The documents, obtained through public records requests to the state by NM Political Report, show a 115-day gap between the expiration of Tapia’s administrative license and its renewal by the state Public Education Department last year.
They also show the state’s renewal of Tapia’s administrative license came nearly four months after his previous license expired.
State law requires superintendents to hold administrative education licenses to qualify for working at their jobs in New Mexico.
It’s the latest discrepancy to come from a division within PED that has been under scrutiny for its lackluster practices ever since news surfaced of the state’s licensing another superintendent in New Mexico who faked his credentials.

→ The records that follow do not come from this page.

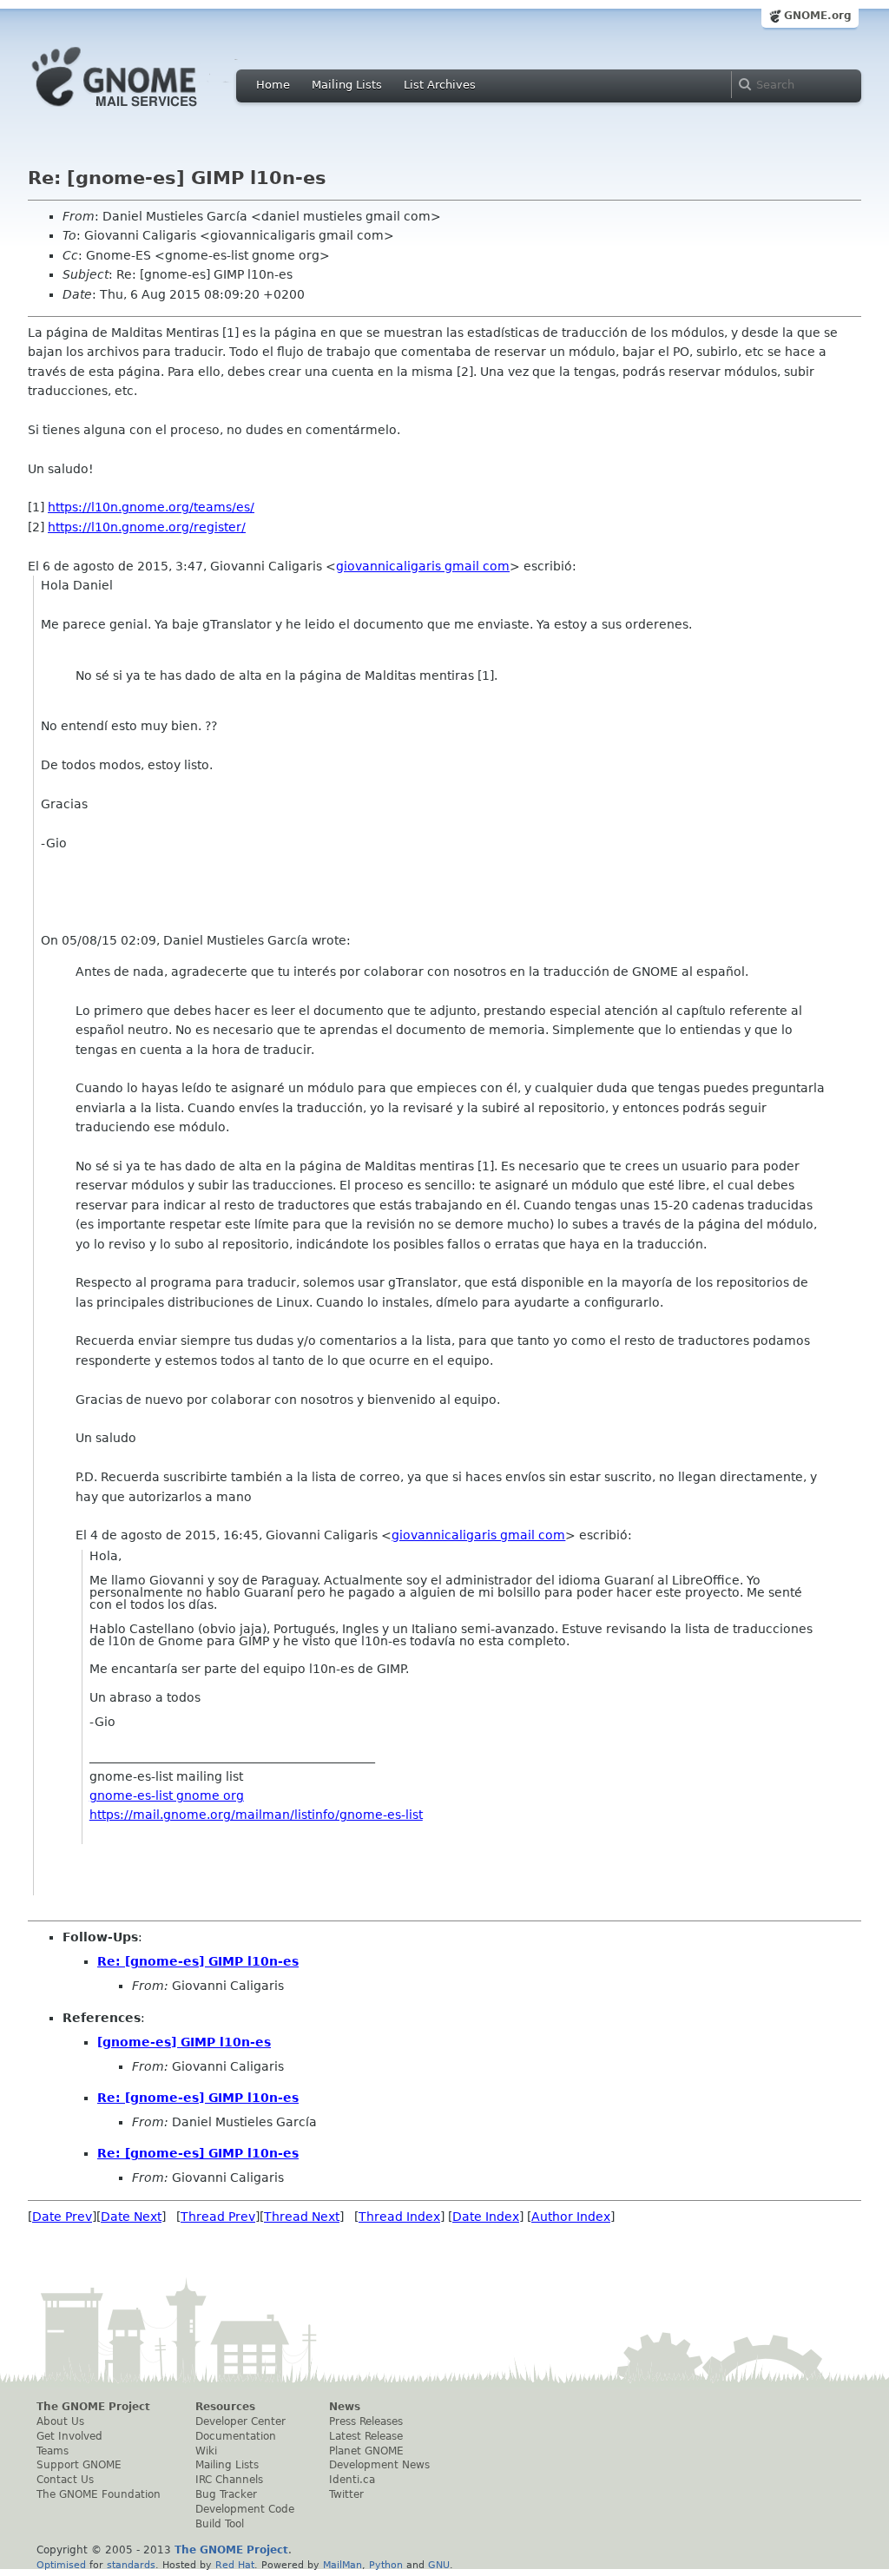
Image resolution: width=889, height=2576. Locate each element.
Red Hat (234, 2565)
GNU (439, 2565)
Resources (225, 2407)
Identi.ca (352, 2480)
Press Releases (366, 2421)
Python (386, 2565)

“Sloppiness in the department’s efforts is an ongoing concern,” said Charles Goodmacher, director of government relations at the National Education Association New Mexico, “because the process has to be 100 percent above board and clean for parents to have faith in the system that everyone working with their kids is properly credentialed.”
Tapia, who’s worked as superintendent in Bernalillo for five years, maintains that he did everything above board.
His application for a renewal that year is dated March 31—three months before his license expiration date.
“I knew that my license was about to expire,” Tapia said. “And I know that I filled out the application and sent it in much earlier than the four months that you were talking about. This actually kind of surprised me.”
But PED didn’t receive his application until Oct. 21, according to a stamp the state put on his application. That’s nearly seven months after Tapia said he submitted his application.
Two days later, the state processed Tapia’s renewal of his license, according to a screenshot from PED’s internal database system obtained by NM Political Report.
Still, Tapia said he received a copy his new license in the mail three months before PED actually approved it, though he didn’t provide documentation of this before press time.
“I had a license in hand on July 1, I do know that,” Tapia said.
Goodmacher, whose union represents teachers in Bernalillo Municipal Schools, emphasized that he has “no concerns about Mr. Tapia himself doing his job as superintendent.”
Rather, the problem lies with PED.
“The common denominator is Matt Montaño and other people in the licensure bureau itself,” he said.
Montaño is PED’s director of educator quality, the division that handles licensing across the state for all teachers and education administrators.
Montaño’s name appears on Tapia’s application in a handwritten note, instructing staff to “process as normal” despite receiving the application months after Tapia’s previous license expired.
Reached by phone Monday afternoon, Montaño referred all questions to a PED spokesman Robert McEntyre.
McEntyre didn’t respond to repeated requests to comment for this story.
Montaño previously worked with Tapia at Bernalillo Municipal Schools, first as a teacher and then a principal in the school district.
Montaño recently came under scrutiny for his role in the awarding of a license to the former superintendent of the Mora Independent School District who faked his credentials receive an administrative educator license.
That former superintendent, Charles Trujillo, resigned last fall after a Las Vegas Optic investigation revealed the forged credentials. After conducting an investigation, state police arrested Trujillo in Albuquerque last week on fraud charges.
Tapia said Montaño never contacted him during his license renewal process last year.
He also said PED never informed him about the late processing of his application until after NM Political Report alerted him to it earlier this week.
Tapia said Seana Flanagan, who works under Montaño as the department’s deputy director of educator quality, told Tapia all of the mistakes on his license was PED’s fault.
Flanagan didn’t respond to requests to comment for this story.